Molded with fiberglass and epoxy, the initial industrial rigidity of the extensive network of tubing gives way to a dimpled and handmade surface. Upon close inspection, it’s clear that the alternating bands of glossy black and color are painted by hand, though with steady pacing and precision. Rothschild’s work appears deliberate and mathematically installed, but it also flows with a playful, free reign—making appearances on admissions desks, rounding benches, and climbing throughout the upper gallery. The ease with which it flows generates a lightness that allows viewers to think of the structure as hollow, despite an inevitable hidden armature.

Straddling disciplines as it continuously cycles from line into plane and form, Why Don’t You (Dallas) is the artist’s most ambitious installation in this banded style. Having already created a number of reductive sculptures and an outdoor work in New York’s Central Park, Rothschild executes a deeper investigation at the Nasher that falls more in line with her 2009 installation at Tate Britain. Not quite a question or demand, the title loosely implies freedom and risk but doesn’t weigh the piece down with specific ideas. Rothschild’s aim seems to encourage looking and exploring more than thinking through concepts.

As much as it highlights the possibilities of the surrounding space, the work announces its own form and skin. To secure this balance, the piece requires bold coloration for agency, or it might merely point to everything but itself. Accordingly, the spectrum set against the Nasher’s warm oak and travertine surfaces separates the form from the building. Rothschild leads our eyes to normally overlooked territory: air vents, audio equipment, handrails, and corners, and then recaptures that attention with a jarring palette that mixes pastels with saturated hues.

A brief dive into the lower level is the installation’s most engaging and worthwhile characteristic. Causing the viewer to suspect a hidden site of origin, curiosity forces a trip downstairs where one finds that the pipeline merely rounds down to the floor and hugs the underbelly of the footbridge. Why Don’t You (Dallas) has no beginning and no end, calling to mind the Ouroboros (an ancient and archetypal figure of a serpent eating its own tail that spans many cultures)—a cousin of the strange loop that invokes grand ideas about creation, cycles, and communication.

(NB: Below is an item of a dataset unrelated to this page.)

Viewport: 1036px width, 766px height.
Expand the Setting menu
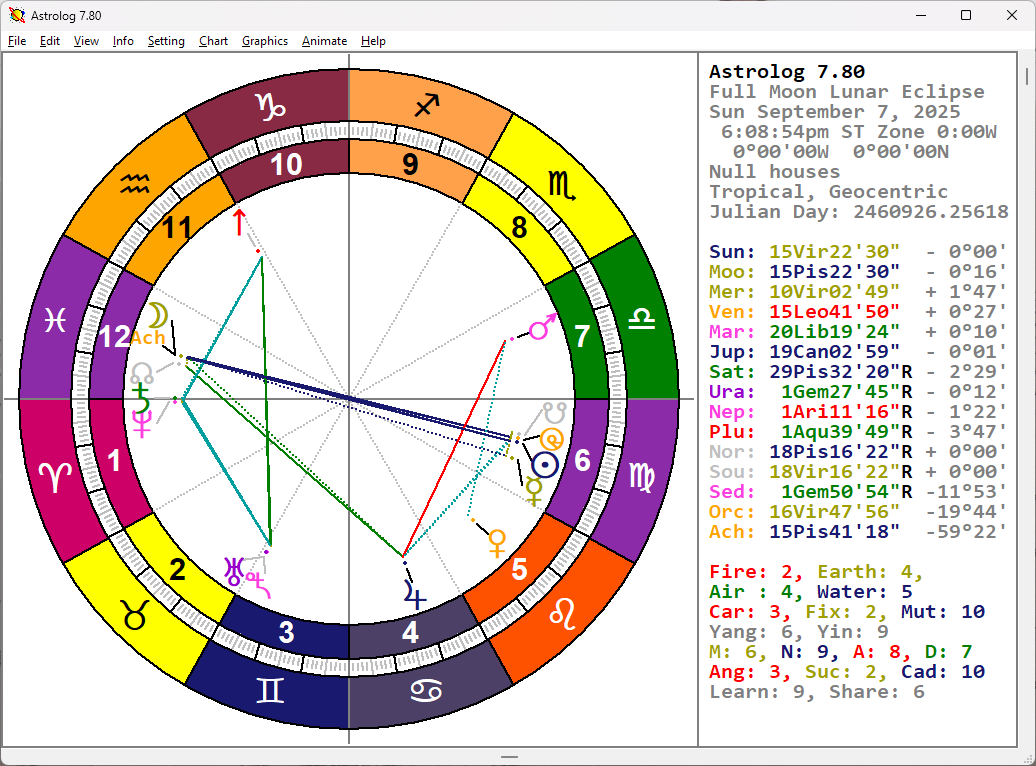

By spanning both the upper and lower galleries, Rothschild reminds us that we do not experience architectural volumes in isolation. Part of the pleasure of being in the lower level gallery, is a subtle awareness that one is underneath and set apart—viewing work is just a bit more private and intimate. Conversely, the pleasure of the entrance gallery is its openness and connection to the sky, garden, street, and stair—its many choices and pathways to other spaces. To imagine the entire artwork requires one to also conjure both containing rooms as a mutually dependent whole that can only be understood through movement. And it is between these rooms that one finds the most appropriate location to view Rothschild’s loop: travelling up or down the stairs. Here, the viewer can spend time in the vertical center of the installation, engaging the mobility the work was surely designed to elicit.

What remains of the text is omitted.